Determine the number of lines in the data that include the word "computer", and write only that number.

☆ ☆ ☆ ☆ ☆

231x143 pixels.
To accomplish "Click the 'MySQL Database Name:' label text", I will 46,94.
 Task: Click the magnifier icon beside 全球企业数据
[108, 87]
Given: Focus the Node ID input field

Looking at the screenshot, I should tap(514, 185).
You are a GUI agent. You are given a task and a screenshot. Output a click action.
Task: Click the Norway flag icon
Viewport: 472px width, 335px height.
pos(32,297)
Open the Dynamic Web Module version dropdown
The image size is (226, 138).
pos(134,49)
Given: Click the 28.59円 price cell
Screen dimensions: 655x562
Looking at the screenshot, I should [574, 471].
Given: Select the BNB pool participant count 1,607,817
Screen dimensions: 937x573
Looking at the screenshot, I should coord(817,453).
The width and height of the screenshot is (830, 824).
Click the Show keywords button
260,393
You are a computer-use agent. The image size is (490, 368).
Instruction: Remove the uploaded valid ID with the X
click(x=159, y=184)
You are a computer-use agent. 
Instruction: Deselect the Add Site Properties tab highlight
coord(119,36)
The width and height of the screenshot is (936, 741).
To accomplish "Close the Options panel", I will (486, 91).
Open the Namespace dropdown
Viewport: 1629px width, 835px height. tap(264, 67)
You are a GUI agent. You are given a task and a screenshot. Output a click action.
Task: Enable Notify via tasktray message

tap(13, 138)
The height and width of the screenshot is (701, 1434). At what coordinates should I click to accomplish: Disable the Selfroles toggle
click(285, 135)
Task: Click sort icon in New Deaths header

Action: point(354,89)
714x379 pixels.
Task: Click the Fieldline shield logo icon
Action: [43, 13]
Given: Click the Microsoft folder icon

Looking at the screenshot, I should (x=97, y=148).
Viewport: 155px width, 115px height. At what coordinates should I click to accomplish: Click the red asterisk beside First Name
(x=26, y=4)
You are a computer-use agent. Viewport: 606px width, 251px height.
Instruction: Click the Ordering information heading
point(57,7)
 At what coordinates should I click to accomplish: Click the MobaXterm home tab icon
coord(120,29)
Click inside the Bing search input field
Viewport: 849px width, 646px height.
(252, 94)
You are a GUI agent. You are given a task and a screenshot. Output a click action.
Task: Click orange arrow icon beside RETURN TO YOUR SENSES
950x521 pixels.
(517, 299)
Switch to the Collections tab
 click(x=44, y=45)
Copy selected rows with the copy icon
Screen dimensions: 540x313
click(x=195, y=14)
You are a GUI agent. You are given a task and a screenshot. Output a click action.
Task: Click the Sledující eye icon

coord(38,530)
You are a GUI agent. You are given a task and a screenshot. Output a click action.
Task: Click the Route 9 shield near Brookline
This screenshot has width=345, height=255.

☆ ☆ ☆ ☆ ☆

== Solution to the problem ==
3